**TASK STATEMENT**: When you reach the line containing "The width and height of the screenshot is (2161, 945)." in the records below, start copying exactly, and stop once you have copied the line containing "Click the Spacing".

**SUPPLIED DATA**:
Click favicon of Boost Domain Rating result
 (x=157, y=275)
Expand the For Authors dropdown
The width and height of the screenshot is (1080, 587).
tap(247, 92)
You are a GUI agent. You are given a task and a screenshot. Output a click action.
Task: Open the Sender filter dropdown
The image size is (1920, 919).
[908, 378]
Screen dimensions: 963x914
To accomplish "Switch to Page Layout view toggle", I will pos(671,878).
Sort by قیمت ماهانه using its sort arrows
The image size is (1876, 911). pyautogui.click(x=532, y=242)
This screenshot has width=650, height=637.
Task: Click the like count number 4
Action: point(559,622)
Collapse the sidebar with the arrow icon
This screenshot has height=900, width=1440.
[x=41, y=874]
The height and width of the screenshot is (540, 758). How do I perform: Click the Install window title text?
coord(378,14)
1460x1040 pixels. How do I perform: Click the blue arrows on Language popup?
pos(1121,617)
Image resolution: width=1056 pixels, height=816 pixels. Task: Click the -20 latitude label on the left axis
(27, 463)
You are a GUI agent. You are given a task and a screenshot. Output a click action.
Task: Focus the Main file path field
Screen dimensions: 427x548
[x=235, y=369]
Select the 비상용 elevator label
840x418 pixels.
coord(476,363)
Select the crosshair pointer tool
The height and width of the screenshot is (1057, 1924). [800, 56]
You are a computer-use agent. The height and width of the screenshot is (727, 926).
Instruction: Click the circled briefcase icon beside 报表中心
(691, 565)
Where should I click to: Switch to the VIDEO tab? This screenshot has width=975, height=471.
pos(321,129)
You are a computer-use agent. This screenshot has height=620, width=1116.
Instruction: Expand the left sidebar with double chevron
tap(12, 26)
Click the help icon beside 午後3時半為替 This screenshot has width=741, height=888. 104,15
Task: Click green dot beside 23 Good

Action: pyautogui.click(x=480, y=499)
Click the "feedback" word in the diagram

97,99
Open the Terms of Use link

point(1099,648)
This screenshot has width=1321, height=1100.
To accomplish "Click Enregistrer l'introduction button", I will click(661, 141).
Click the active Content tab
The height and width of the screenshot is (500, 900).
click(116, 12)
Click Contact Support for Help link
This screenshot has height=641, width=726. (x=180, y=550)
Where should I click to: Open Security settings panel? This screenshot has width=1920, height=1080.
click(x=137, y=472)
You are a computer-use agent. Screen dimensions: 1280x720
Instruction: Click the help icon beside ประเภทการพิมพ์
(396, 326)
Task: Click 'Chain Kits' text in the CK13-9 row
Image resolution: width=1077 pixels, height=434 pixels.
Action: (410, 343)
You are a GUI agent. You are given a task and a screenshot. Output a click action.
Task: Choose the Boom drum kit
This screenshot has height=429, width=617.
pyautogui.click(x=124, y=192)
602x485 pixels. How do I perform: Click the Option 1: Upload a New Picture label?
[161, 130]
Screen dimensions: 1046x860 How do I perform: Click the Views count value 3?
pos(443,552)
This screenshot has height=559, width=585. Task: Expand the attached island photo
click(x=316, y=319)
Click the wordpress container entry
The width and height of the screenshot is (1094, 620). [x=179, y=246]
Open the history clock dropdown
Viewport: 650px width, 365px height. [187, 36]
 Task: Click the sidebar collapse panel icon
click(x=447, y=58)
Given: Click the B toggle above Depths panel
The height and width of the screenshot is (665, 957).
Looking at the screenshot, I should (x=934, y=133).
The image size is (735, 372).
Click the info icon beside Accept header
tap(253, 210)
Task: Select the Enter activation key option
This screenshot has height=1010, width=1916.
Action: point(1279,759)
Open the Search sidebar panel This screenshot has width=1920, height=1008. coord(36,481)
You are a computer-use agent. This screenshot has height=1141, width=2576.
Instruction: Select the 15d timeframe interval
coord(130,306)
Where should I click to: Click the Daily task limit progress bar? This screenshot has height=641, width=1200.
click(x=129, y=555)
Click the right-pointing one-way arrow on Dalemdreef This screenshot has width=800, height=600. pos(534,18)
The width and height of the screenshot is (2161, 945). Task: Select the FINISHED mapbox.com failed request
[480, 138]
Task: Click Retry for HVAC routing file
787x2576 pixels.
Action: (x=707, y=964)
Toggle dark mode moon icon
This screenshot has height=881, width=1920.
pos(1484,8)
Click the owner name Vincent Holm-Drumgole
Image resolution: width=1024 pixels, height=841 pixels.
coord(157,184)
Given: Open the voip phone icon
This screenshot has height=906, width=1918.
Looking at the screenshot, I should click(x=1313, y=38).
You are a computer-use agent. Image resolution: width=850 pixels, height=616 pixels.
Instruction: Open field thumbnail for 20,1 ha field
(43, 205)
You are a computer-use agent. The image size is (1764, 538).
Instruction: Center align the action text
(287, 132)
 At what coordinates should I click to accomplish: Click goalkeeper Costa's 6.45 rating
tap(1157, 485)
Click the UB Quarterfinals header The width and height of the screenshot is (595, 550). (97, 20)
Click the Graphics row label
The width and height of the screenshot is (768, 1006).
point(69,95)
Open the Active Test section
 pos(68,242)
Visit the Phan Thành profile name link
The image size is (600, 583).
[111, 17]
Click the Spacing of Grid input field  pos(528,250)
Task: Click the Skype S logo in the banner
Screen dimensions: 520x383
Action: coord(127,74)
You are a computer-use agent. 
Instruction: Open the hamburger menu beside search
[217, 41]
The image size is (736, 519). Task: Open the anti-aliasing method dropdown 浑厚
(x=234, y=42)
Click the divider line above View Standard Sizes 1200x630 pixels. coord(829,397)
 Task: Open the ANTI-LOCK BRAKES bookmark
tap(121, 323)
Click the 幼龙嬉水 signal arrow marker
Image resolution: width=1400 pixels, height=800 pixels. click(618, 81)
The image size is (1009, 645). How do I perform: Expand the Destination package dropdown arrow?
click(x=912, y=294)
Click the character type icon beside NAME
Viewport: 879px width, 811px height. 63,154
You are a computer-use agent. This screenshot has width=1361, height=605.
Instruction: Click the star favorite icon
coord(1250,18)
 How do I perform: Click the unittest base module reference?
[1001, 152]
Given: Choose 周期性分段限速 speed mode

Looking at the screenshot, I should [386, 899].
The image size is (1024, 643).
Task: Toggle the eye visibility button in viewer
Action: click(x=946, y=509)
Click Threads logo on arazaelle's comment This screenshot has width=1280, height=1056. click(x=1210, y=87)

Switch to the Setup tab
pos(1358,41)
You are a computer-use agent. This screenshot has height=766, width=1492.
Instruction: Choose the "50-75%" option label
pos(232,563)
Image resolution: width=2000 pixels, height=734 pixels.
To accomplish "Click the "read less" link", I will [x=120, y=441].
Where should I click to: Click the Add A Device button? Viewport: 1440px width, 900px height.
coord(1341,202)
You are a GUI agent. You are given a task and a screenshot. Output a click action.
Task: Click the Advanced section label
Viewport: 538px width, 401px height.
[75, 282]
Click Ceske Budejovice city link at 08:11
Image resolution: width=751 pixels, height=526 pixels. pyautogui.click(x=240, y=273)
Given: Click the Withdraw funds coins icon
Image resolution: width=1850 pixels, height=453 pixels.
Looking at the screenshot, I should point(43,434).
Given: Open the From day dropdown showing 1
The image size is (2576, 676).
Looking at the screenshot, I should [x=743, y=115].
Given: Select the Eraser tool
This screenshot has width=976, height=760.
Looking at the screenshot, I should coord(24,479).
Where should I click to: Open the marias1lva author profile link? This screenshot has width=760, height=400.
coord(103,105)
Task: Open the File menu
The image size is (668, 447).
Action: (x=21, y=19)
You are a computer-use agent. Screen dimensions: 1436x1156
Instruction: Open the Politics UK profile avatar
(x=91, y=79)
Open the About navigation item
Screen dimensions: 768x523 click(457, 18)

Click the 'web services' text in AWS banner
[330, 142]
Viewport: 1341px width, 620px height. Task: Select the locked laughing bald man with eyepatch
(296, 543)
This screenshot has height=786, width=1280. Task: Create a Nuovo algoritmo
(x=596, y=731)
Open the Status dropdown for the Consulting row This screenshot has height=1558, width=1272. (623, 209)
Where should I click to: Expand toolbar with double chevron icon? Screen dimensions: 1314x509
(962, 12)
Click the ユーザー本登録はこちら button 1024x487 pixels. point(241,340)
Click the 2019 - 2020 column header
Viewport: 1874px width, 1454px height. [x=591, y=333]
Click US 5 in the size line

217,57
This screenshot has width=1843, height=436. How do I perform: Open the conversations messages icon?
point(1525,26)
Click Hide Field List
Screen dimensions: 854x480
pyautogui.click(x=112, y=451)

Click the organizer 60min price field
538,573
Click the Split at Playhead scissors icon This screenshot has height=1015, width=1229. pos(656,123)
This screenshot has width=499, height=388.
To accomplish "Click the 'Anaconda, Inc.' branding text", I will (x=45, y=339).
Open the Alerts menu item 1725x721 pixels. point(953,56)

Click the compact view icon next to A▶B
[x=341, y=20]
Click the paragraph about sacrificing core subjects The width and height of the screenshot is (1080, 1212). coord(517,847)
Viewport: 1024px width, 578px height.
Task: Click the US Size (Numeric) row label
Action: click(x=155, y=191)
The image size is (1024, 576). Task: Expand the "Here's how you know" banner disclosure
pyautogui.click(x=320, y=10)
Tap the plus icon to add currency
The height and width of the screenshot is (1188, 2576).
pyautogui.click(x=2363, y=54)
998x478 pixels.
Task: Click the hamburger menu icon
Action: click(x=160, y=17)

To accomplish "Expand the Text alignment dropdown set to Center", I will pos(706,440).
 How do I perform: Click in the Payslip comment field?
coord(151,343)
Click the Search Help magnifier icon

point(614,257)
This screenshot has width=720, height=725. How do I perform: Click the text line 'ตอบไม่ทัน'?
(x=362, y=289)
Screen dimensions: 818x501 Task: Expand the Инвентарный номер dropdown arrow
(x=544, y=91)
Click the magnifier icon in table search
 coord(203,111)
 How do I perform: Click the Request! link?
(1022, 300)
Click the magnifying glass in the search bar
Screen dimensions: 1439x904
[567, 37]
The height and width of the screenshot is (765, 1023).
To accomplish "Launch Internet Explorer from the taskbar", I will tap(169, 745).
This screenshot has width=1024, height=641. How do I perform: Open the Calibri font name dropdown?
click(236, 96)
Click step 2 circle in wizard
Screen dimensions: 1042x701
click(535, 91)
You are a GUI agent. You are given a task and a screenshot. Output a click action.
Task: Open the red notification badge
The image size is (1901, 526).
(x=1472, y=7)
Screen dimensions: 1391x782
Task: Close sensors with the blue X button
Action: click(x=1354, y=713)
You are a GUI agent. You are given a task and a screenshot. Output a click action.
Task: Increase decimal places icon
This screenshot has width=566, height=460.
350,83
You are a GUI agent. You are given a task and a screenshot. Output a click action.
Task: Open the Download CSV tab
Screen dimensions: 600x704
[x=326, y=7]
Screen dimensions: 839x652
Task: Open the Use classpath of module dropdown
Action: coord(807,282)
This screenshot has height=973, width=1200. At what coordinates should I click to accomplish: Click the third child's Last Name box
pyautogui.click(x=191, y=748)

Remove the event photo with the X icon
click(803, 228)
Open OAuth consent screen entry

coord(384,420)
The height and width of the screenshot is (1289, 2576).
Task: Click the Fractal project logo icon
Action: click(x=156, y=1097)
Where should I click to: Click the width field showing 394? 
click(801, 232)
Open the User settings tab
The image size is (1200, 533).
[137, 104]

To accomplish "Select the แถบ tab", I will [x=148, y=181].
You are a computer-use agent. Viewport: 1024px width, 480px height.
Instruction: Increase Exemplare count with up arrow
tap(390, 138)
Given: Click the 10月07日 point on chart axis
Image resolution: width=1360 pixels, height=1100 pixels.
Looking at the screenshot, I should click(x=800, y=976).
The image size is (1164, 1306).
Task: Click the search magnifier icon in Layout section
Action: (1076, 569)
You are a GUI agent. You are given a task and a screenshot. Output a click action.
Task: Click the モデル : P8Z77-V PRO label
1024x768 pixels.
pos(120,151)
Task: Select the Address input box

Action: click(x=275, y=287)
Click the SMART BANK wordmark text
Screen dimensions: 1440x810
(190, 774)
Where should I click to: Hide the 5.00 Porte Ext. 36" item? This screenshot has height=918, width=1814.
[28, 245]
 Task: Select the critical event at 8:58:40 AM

**TASK RESPONSE**:
The width and height of the screenshot is (2161, 945). Task: Select the FINISHED mapbox.com failed request
[480, 138]
Task: Click Retry for HVAC routing file
787x2576 pixels.
Action: (x=707, y=964)
Toggle dark mode moon icon
This screenshot has height=881, width=1920.
pos(1484,8)
Click the owner name Vincent Holm-Drumgole
Image resolution: width=1024 pixels, height=841 pixels.
coord(157,184)
Given: Open the voip phone icon
This screenshot has height=906, width=1918.
Looking at the screenshot, I should click(x=1313, y=38).
You are a computer-use agent. Image resolution: width=850 pixels, height=616 pixels.
Instruction: Open field thumbnail for 20,1 ha field
(43, 205)
You are a computer-use agent. The image size is (1764, 538).
Instruction: Center align the action text
(287, 132)
 At what coordinates should I click to accomplish: Click goalkeeper Costa's 6.45 rating
tap(1157, 485)
Click the UB Quarterfinals header The width and height of the screenshot is (595, 550). (97, 20)
Click the Graphics row label
The width and height of the screenshot is (768, 1006).
point(69,95)
Open the Active Test section
 pos(68,242)
Visit the Phan Thành profile name link
The image size is (600, 583).
[111, 17]
Click the Spacing of Grid input field  pos(528,250)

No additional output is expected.